Google Chrome is a browser that combines a minimal design with sophisticated technology to make the web faster, safer, and easier. Sagt Google. Das mit der sophisticated technology gefällt mir besonders. Die ist so sophisticated, dass sie nicht in der Lage ist, diese Seite mit Bildern zu kopieren, damit ich sie zum Beispiel in einen anderen Blog kopieren könnte. Firefox kann das. Und deshalb ist Google Chrome jetzt nach knapp einer Woche Ärger aus meinem Computer verschwunden.

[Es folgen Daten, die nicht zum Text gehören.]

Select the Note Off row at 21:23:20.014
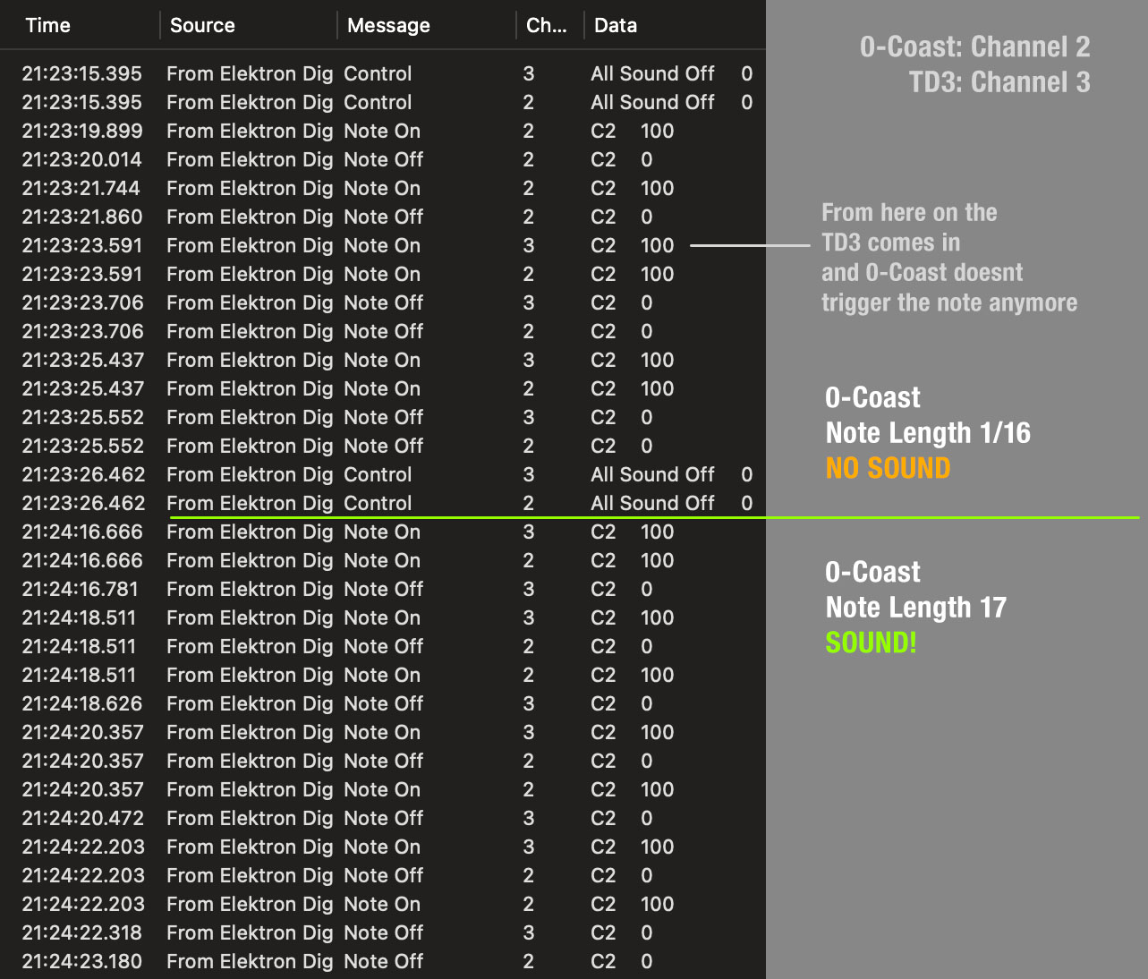This screenshot has height=979, width=1148. pyautogui.click(x=382, y=159)
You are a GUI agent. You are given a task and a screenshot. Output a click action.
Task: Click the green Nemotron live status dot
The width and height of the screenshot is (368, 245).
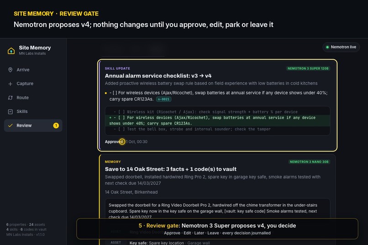pos(327,47)
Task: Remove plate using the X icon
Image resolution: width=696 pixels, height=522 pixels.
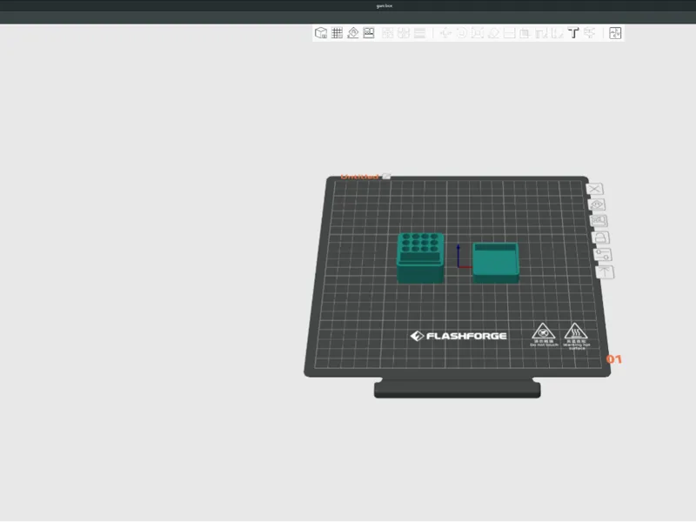Action: [x=595, y=189]
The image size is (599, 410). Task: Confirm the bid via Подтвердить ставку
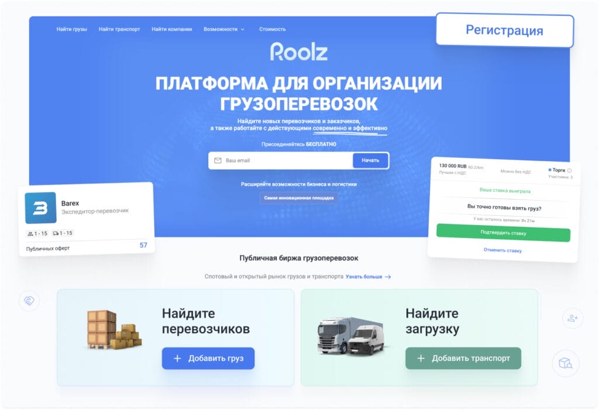point(504,234)
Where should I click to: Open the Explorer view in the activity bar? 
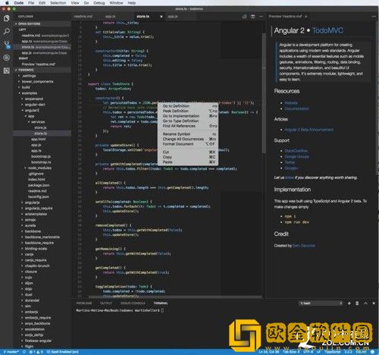point(7,18)
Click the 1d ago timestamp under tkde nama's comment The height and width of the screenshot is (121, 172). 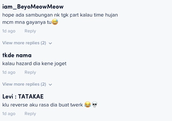(x=9, y=72)
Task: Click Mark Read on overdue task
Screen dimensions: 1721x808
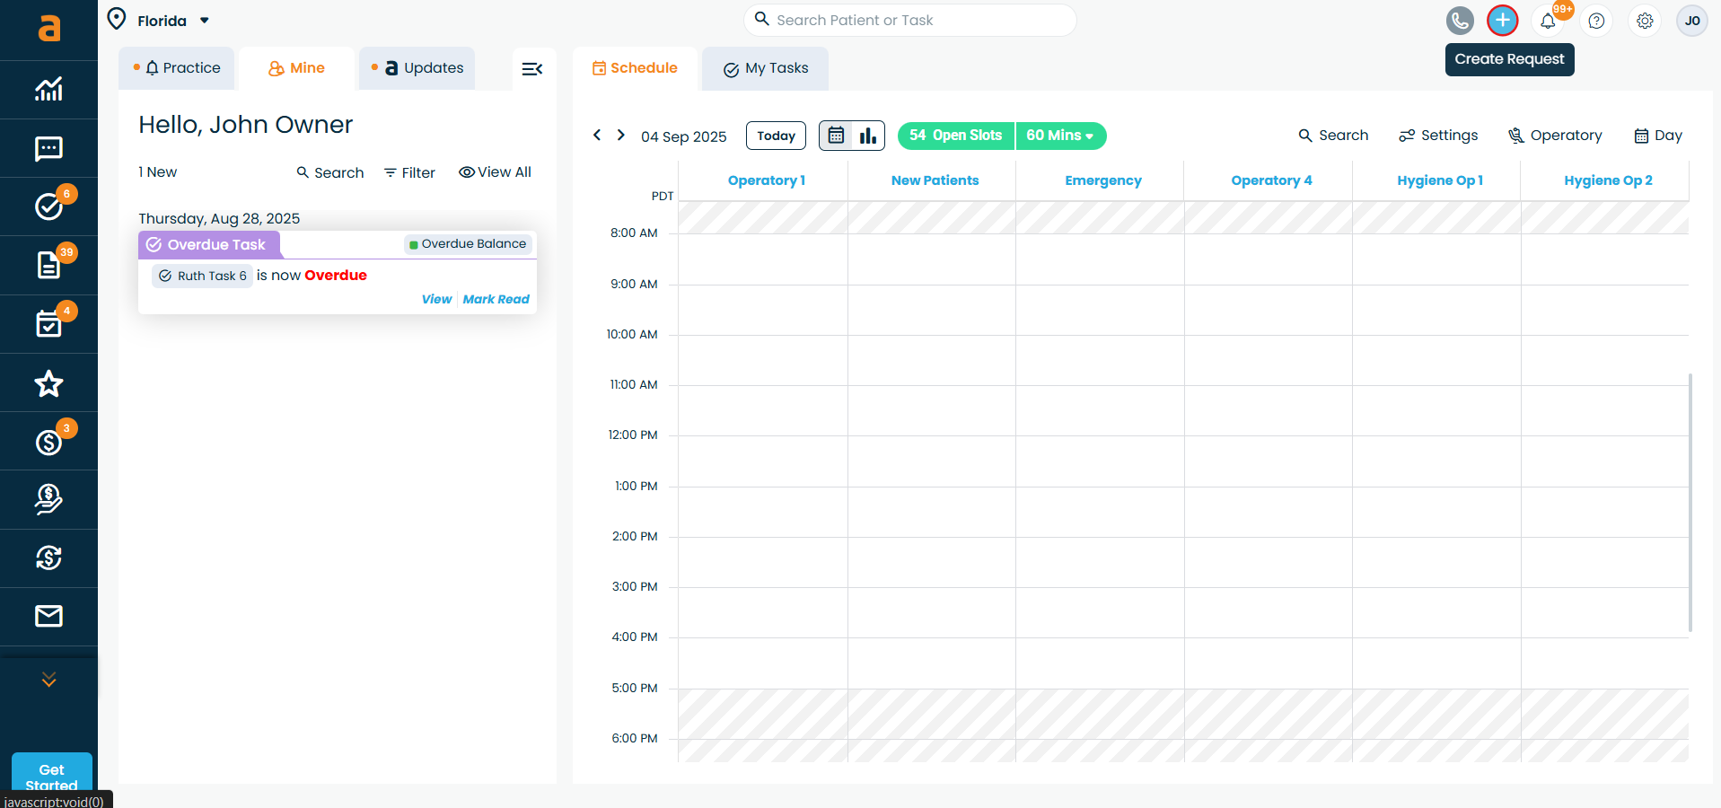Action: tap(496, 299)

Der Artikel Wie ich Google zu hassen begann von Stefan Dörner hat für mich keine Bedeutung mehr. Hasta la vista, Mr Schmidt.

1 Kommentar:

  1. Bitte, bitte nicht als Kritik verstehen: Wo sind bei rund 2000 Klicks pro Tag die Kommentare zu diesem herrlichen Post?

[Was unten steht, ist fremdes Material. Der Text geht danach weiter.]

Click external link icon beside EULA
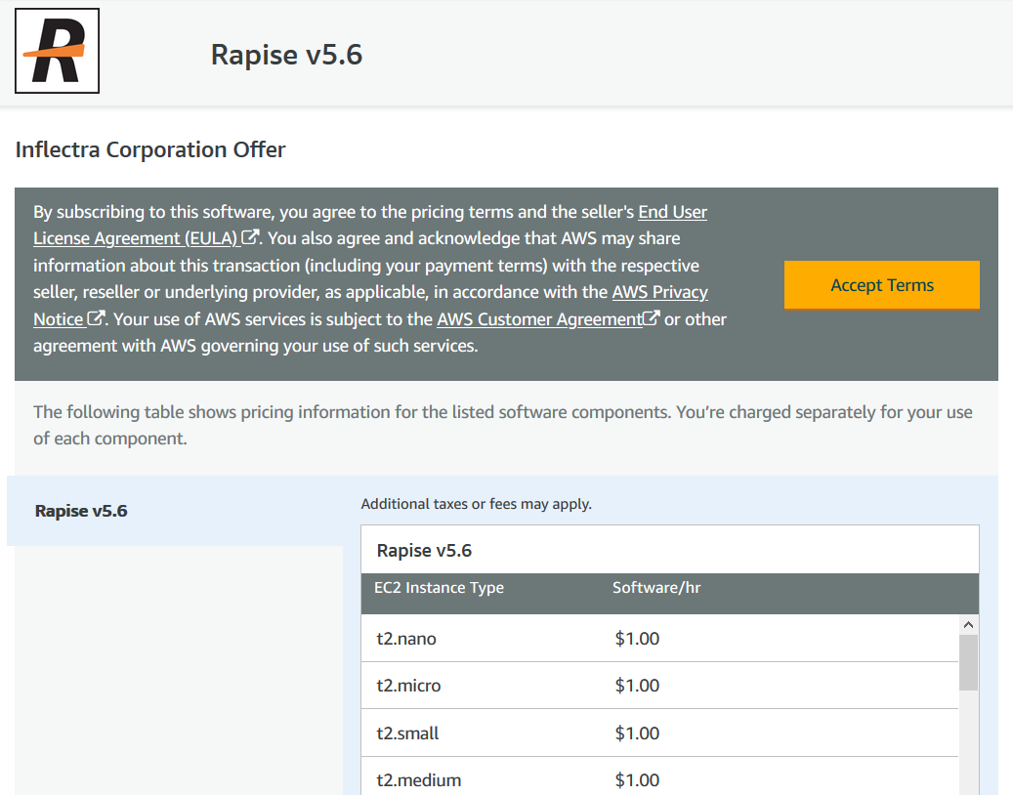 [251, 237]
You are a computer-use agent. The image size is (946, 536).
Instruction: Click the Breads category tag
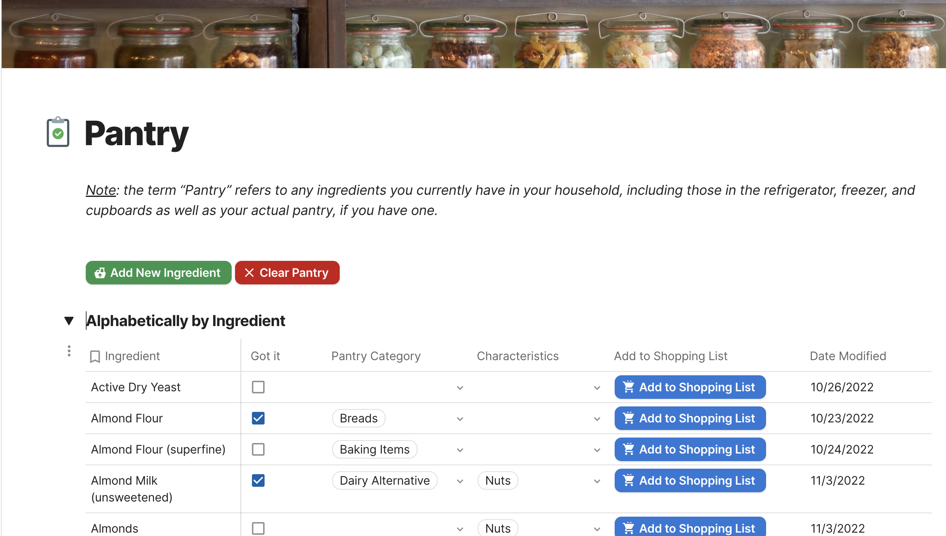(x=359, y=418)
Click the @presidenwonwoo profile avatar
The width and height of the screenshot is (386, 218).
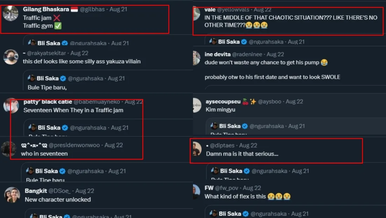coord(8,149)
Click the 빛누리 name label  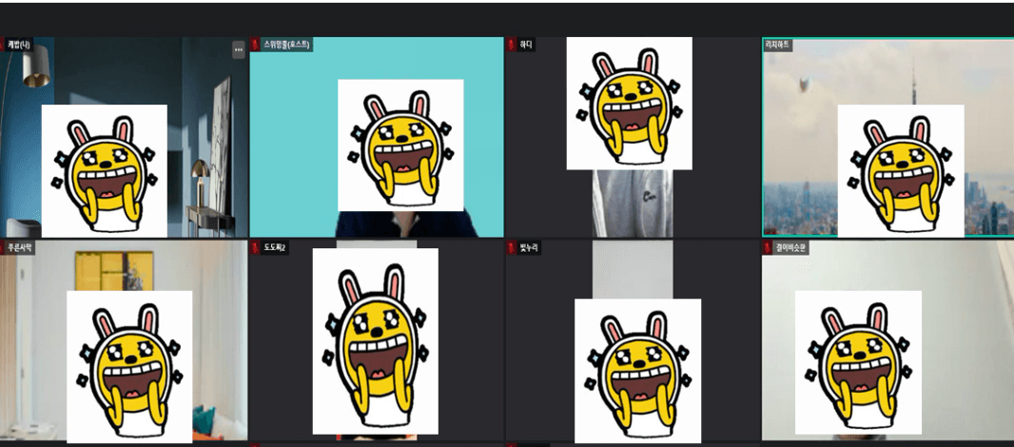[529, 247]
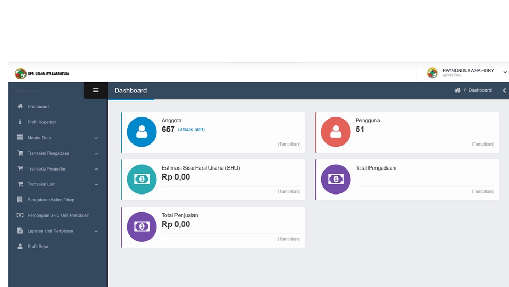Go to Pembagian SHU Unit Pertokoan
This screenshot has width=509, height=287.
(x=58, y=215)
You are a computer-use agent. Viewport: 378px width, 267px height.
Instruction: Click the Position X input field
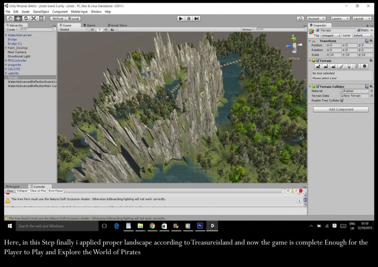335,45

    Ich benutze Google Chrom auch nicht oder nur ganz selten. Safari schon eher und ansonsten Firefox.
    Übrigens hab ich was Politisches erwartet, ob des Titels. Aber so hab ich mich wohl viel mehr amüsiert.
    Seien Sie gegrüßt und bleiben Sie blogger treu wenn es geht, auch wenn wordpress wohl professionellere Arbeit zulässt. (Rein auf die Technik bezogen) Brauchen Sie aber nicht, Sie haben die Form schon gefunden.